Наша задача угадать дом, который он имеет в виду. Но сделать это не просто. Таких семейств — три сына, четыре дочери — в ауле с десяток найдется. Нужны дополнительные сведения. Однако зачинщику нужно быть осторожным и не выдавать явных примет, потому что если он добавит, скажем, что хозяйка дома работает продавщицей в магазине, так ведь это каждому ясно, что речь о доме Караматдина, а если один из сыновей прихрамывает на левую ногу, тогда конечно же «воробей» прилетел к дому Есемурата. Но и скрывать существенные приметы ведущий не вправе. Иначе это все равно рано или поздно выяснится, и его признают проигравшим.

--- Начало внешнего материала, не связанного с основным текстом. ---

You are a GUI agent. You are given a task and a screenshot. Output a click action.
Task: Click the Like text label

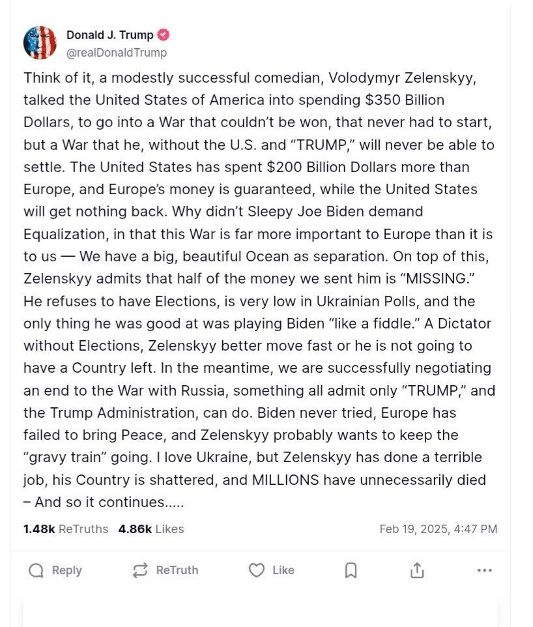tap(283, 570)
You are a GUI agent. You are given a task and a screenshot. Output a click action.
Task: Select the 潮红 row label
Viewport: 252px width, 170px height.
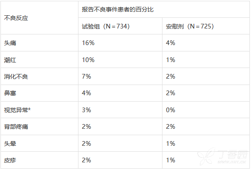(10, 60)
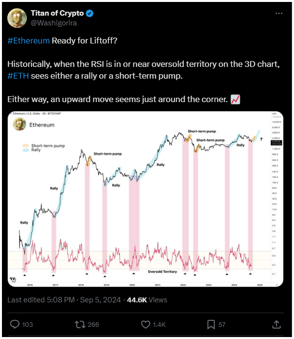Open the three-dot more options menu
Screen dimensions: 294x339
[279, 13]
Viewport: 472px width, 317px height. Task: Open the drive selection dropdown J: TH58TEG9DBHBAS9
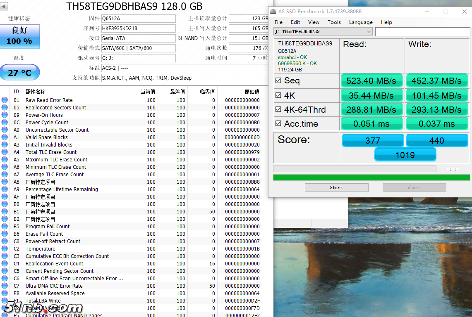point(323,31)

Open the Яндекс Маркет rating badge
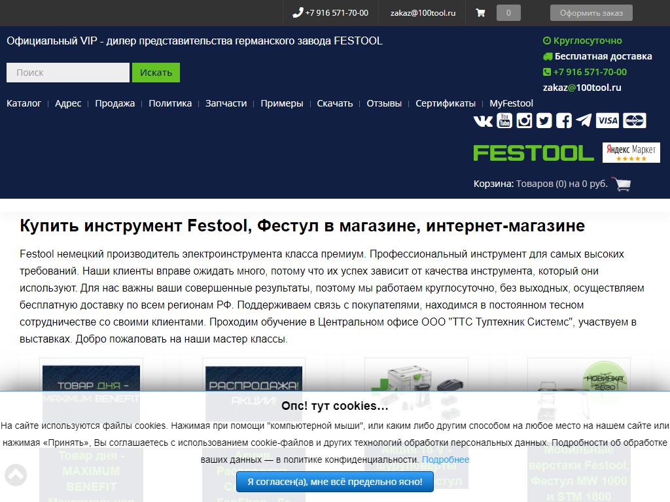(631, 153)
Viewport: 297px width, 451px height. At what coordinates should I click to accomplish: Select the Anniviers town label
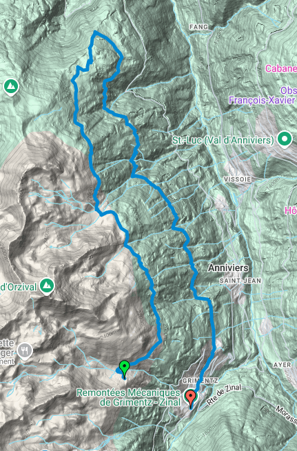coord(228,268)
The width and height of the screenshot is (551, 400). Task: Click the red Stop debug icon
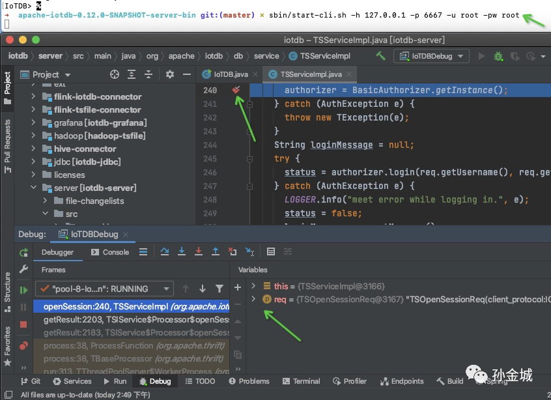point(24,324)
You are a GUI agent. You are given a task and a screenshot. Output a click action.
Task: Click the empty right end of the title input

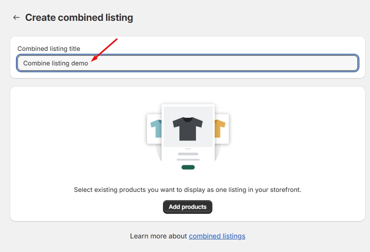[x=329, y=63]
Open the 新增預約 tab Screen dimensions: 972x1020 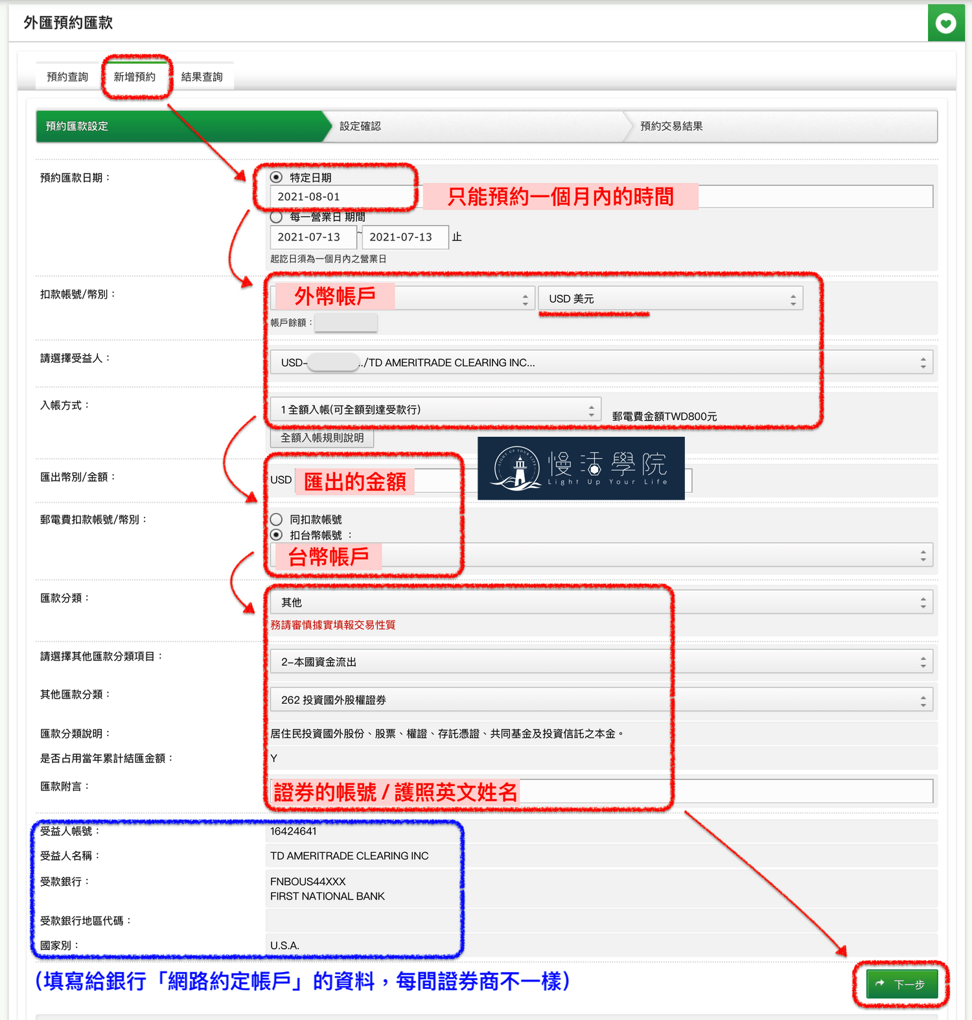[135, 77]
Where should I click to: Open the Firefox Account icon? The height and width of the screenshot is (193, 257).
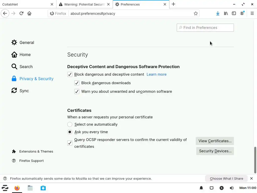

Чтобы вечером подольше вести игру, мы днем повнимательнее присматриваемся к своим соседям-аульчанам, стремясь приметить что-нибудь такое, что другим в нашей семье еще неведомо. Ну, допустим, у Каллибека отелилась корова. Или у Есемурата начали чинить крышу сарая. Конечно же не специально бегали подглядывать и разузнавать, а просто глаз уже был так наметан и память так устроена, что все новое в ауле моментально схватывалось и усваивалось. Кроме того, в игре можно было называть и бывших аульчан, откочевавших в другие аулы, и дальних родственников, проживавших в отдалении, но таких, к которым часто ездили в гости, а потому все участники игры могли знать их быт и уклад.
Игра эта была чрезвычайно полезна, ненавязчиво она понуждала нас, детей, вживаться в судьбы соседей. К тому же мы понимали, что такие же или схожие игры есть и в других домах, а значит, и к нам приглядываются, значит, и мы живем не за дувалом, а на виду у всего аула.
Тот сорокаглазый и сорокаухий воробей давным-давно улетел и под чьей стрехой ныне гнездится, теперь уже и не угадаешь. Я пробовал затеять эту игру со своими детьми, но ничего не вышло. Они смотрят телевизор, знают обо всем на свете, а о том, как живут, что думают, чем озабочены и обрадованы даже ближайшие соседи, об этом — нет — и не ведают и, похоже, ведать не хотят. С одной стороны, это вроде бы и хорошо, что сегодня уже не принято соваться в чужую жизнь, встревать в чужие личные дела. Были годы, когда такими встреваниями не одну судьбу поломали. Но, признаюсь, мне все чаще кажется, что теперь жители одного аула или одного большого многоэтажного дома напоминают людей, сидящих в общей комнате спиной друг к другу. Как-то это не по-людски.